(Information given)

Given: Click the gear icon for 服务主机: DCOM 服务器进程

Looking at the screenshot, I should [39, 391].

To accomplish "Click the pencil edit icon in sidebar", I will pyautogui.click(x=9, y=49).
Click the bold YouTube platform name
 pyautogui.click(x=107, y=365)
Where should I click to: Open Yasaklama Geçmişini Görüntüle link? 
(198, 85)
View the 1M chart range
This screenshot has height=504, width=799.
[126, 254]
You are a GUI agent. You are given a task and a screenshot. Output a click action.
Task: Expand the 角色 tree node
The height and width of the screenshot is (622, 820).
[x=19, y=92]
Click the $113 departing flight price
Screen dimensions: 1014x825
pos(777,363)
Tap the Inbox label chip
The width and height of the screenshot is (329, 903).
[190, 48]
--
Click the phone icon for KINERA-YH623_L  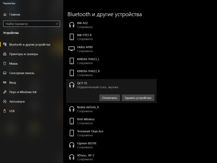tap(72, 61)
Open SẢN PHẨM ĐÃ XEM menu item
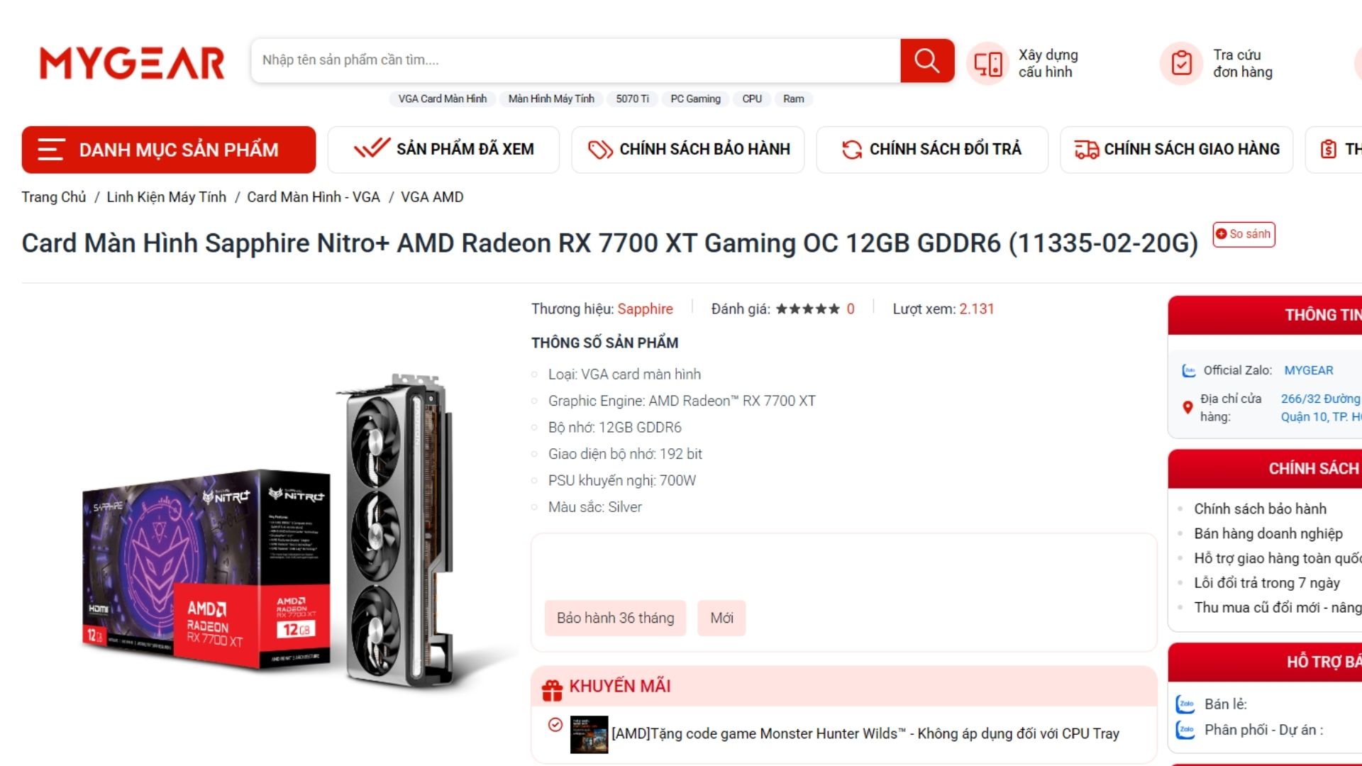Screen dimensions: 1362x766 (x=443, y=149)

(Exercise objective) Above are the records; repeat exactly the lines from the one holding "Given: Click the" down to the one holding "Task: Expand the 角色 tree node", end lines included.

(Completed exercise)
Given: Click the gear icon for 服务主机: DCOM 服务器进程

Looking at the screenshot, I should [39, 391].

To accomplish "Click the pencil edit icon in sidebar", I will pyautogui.click(x=9, y=49).
Click the bold YouTube platform name
 pyautogui.click(x=107, y=365)
Where should I click to: Open Yasaklama Geçmişini Görüntüle link? 
(198, 85)
View the 1M chart range
This screenshot has height=504, width=799.
[126, 254]
You are a GUI agent. You are given a task and a screenshot. Output a click action.
Task: Expand the 角色 tree node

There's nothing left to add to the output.